In Germany, there are both public and private hospitals. In France, universal insurance covers procedures whether patients receive them in public hospitals or private clinics. In the Netherlands, all health insurance is private, with companies competing for customers while coverage remains guaranteed. In the United Kingdom, doctors working in public hospitals are allowed to maintain private practices.

All of these countries preserved their commitment to universal health care while allowing private alternatives to expand choice, absorb demand and deliver better access to care for everyone.

Only 26 per cent of Canadians can get same-day or next-day appointments with their family doctor, compared to 54 per cent of Dutch and 47 per cent of English patients. When specialist care is needed, 61 per cent of Canadians wait more than a month, compared to 25 per cent of Germans. For elective surgery, 90 per cent of French patients undergo procedures within four months, compared to 62 per cent of Canadians.
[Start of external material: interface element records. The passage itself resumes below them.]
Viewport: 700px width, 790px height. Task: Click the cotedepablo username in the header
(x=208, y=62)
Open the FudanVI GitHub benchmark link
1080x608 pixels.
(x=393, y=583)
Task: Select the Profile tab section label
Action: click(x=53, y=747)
If other nations can deliver timely access to care while preserving universal coverage, so can Canada. Two changes, inspired by our peers, would preserve universal coverage and improve access for all.

First, allow physicians to provide services to patients in both public and private settings. This flexibility incentivizes doctors to maximize the time they spend providing patient care, expanding service capacity and reducing wait times for all patients. Those in the public system benefit from increased physician availability, as private options absorb demand that would otherwise strain public resources.

Second, permit private insurance for medically necessary services. This would allow Canadians to obtain coverage for private medical services, giving patients an affordable way to access health care options that best suit their needs. Private insurance would enable Canadians to customize their health coverage, empowering patients and supporting a more responsive health care system.

These proposals may seem radical to Canadians. They are not. They are standard practice everywhere else. And across the OECD, they coexist with universal health care. They can do the same in Canada.

Alberta has taken an important first step by allowing some physicians to work simultaneously in public and private settings through its new dual-practice model. More Canadian provinces should follow Alberta’s lead and go one step further by removing legislative barriers that prohibit private health insurance for medically necessary services. Private insurance is the natural complement to dual practice, transforming private health care from an exclusive luxury into a viable option for Canadian families.

Canadians take pride in their health care system. That pride should inspire reform, not prevent it. Canada’s health care crisis is real. It’s a crisis of self-imposed constraints preventing our universal system from functioning at the level Canadians deserve.

Policymakers can, and should, preserve universal health care in this country. But maintaining it will require a willingness to learn from those who have built systems that deliver universality and timely access to care, something Canada’s current system does not.

Conrad Eder is a policy analyst at the Frontier Centre for Public Policy.